↓↓↓

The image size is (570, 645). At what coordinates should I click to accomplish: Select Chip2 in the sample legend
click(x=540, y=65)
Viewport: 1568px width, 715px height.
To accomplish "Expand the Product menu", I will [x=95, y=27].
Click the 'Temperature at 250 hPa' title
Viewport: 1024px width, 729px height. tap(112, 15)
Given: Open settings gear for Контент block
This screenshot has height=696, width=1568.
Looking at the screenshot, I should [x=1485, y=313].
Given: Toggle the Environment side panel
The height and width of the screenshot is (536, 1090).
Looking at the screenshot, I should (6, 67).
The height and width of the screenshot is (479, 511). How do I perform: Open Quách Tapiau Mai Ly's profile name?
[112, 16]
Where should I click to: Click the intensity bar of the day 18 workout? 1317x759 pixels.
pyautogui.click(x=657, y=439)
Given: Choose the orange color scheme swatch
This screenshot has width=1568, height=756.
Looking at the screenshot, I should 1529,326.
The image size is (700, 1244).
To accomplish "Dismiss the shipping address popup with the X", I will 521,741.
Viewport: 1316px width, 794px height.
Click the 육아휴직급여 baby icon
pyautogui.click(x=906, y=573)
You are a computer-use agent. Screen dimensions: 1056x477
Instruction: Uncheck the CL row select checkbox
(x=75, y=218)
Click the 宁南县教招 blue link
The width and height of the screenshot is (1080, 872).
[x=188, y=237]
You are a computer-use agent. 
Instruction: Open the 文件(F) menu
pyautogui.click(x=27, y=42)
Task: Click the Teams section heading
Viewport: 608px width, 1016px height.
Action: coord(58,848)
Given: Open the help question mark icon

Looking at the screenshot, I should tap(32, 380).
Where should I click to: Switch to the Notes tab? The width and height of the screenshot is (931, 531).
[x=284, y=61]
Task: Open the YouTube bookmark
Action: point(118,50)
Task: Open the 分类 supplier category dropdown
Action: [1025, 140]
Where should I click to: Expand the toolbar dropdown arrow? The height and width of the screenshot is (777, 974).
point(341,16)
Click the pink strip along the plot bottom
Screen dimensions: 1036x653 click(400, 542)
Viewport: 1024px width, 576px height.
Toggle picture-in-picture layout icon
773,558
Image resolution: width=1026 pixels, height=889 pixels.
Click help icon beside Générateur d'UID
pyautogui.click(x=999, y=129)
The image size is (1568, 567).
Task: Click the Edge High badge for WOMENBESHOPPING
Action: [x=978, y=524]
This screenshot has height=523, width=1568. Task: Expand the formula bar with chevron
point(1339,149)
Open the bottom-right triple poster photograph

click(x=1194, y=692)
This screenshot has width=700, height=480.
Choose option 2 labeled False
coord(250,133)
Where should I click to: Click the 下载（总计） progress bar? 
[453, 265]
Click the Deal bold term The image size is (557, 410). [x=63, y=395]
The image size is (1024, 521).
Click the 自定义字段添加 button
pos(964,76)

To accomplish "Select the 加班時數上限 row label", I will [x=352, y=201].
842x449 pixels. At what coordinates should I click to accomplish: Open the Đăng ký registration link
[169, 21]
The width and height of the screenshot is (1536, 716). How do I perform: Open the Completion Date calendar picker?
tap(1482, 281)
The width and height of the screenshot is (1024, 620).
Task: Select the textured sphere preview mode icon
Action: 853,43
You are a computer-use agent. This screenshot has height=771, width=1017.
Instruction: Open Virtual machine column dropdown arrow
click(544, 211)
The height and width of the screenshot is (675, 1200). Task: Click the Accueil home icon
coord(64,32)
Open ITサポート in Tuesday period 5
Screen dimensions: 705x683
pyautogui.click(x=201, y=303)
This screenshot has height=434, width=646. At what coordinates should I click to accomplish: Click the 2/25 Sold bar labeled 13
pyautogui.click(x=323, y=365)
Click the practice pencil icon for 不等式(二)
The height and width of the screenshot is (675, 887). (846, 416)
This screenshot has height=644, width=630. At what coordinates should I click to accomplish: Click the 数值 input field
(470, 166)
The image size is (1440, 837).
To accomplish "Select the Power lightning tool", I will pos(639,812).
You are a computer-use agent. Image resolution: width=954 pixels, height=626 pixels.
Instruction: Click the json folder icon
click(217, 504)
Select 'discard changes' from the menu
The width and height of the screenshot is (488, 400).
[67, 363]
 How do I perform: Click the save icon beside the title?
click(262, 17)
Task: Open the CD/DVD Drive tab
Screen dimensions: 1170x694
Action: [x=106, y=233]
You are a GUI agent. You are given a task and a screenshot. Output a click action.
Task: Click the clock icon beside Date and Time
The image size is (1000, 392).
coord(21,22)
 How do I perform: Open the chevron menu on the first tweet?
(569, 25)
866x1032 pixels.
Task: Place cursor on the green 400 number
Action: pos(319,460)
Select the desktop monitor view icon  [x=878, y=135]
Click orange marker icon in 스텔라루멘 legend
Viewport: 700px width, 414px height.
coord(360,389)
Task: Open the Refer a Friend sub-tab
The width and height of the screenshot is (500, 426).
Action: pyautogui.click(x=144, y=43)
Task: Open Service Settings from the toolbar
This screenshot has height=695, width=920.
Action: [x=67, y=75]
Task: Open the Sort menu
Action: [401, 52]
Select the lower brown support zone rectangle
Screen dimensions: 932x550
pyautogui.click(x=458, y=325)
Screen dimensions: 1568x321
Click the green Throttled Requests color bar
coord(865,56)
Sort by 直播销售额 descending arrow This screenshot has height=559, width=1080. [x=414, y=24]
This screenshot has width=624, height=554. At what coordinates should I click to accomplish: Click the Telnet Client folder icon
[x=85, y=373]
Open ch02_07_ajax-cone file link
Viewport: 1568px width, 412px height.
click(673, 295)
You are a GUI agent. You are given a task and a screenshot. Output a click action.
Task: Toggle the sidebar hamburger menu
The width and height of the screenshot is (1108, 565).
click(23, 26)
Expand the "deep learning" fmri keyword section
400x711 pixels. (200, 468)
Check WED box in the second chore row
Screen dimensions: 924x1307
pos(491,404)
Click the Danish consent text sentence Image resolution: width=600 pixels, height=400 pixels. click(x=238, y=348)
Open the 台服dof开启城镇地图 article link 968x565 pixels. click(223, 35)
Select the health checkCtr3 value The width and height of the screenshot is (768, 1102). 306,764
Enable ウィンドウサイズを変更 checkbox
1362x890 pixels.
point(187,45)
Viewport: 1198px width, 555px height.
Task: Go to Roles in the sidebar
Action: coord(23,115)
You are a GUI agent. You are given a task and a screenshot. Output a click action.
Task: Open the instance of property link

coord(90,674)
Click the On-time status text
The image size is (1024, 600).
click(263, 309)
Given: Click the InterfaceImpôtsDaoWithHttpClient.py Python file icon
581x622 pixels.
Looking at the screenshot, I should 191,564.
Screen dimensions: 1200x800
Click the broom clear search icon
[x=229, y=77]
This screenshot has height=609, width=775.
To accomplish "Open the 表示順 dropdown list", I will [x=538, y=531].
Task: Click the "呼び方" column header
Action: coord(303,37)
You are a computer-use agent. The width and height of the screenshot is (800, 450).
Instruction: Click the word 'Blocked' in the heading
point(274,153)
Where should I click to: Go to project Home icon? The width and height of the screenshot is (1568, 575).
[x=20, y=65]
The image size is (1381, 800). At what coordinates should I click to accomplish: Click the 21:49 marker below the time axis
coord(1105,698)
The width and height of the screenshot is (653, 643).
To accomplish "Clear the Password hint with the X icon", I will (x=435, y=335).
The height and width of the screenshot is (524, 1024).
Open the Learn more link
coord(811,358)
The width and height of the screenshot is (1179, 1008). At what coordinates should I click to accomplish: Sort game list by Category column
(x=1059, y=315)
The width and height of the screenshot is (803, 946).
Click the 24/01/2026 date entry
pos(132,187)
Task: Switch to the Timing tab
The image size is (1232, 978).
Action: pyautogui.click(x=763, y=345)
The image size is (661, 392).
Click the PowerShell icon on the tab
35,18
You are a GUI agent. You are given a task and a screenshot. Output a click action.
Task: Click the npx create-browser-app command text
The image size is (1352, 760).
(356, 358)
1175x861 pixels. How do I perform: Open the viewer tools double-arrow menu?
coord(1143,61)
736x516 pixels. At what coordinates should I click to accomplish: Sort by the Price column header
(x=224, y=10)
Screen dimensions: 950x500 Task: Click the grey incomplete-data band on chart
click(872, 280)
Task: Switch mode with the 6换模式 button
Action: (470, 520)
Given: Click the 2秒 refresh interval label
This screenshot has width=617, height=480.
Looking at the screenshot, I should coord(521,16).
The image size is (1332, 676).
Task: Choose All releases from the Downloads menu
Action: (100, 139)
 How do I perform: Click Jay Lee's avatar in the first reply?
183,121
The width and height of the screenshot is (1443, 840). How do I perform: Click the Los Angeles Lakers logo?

↑↑↑

■ **Goal of the exercise**: In the data above, find the line that contains "Image resolution: width=1026", then reproduce exactly every line from the first line through that line.

■ **Solution to this problem**:
The image size is (570, 645). At what coordinates should I click to accomplish: Select Chip2 in the sample legend
click(x=540, y=65)
Viewport: 1568px width, 715px height.
To accomplish "Expand the Product menu", I will [x=95, y=27].
Click the 'Temperature at 250 hPa' title
Viewport: 1024px width, 729px height. tap(112, 15)
Given: Open settings gear for Контент block
This screenshot has height=696, width=1568.
Looking at the screenshot, I should [x=1485, y=313].
Given: Toggle the Environment side panel
The height and width of the screenshot is (536, 1090).
Looking at the screenshot, I should (6, 67).
The height and width of the screenshot is (479, 511). How do I perform: Open Quách Tapiau Mai Ly's profile name?
[112, 16]
Where should I click to: Click the intensity bar of the day 18 workout? 1317x759 pixels.
pyautogui.click(x=657, y=439)
Given: Choose the orange color scheme swatch
This screenshot has width=1568, height=756.
Looking at the screenshot, I should 1529,326.
The image size is (700, 1244).
To accomplish "Dismiss the shipping address popup with the X", I will 521,741.
Viewport: 1316px width, 794px height.
Click the 육아휴직급여 baby icon
pyautogui.click(x=906, y=573)
You are a computer-use agent. Screen dimensions: 1056x477
Instruction: Uncheck the CL row select checkbox
(x=75, y=218)
Click the 宁南县教招 blue link
The width and height of the screenshot is (1080, 872).
[x=188, y=237]
You are a computer-use agent. 
Instruction: Open the 文件(F) menu
pyautogui.click(x=27, y=42)
Task: Click the Teams section heading
Viewport: 608px width, 1016px height.
Action: coord(58,848)
Given: Open the help question mark icon

Looking at the screenshot, I should tap(32, 380).
Where should I click to: Switch to the Notes tab? The width and height of the screenshot is (931, 531).
[x=284, y=61]
Task: Open the YouTube bookmark
Action: point(118,50)
Task: Open the 分类 supplier category dropdown
Action: [1025, 140]
Where should I click to: Expand the toolbar dropdown arrow? The height and width of the screenshot is (777, 974).
point(341,16)
Click the pink strip along the plot bottom
Screen dimensions: 1036x653 click(400, 542)
Viewport: 1024px width, 576px height.
Toggle picture-in-picture layout icon
773,558
Image resolution: width=1026 pixels, height=889 pixels.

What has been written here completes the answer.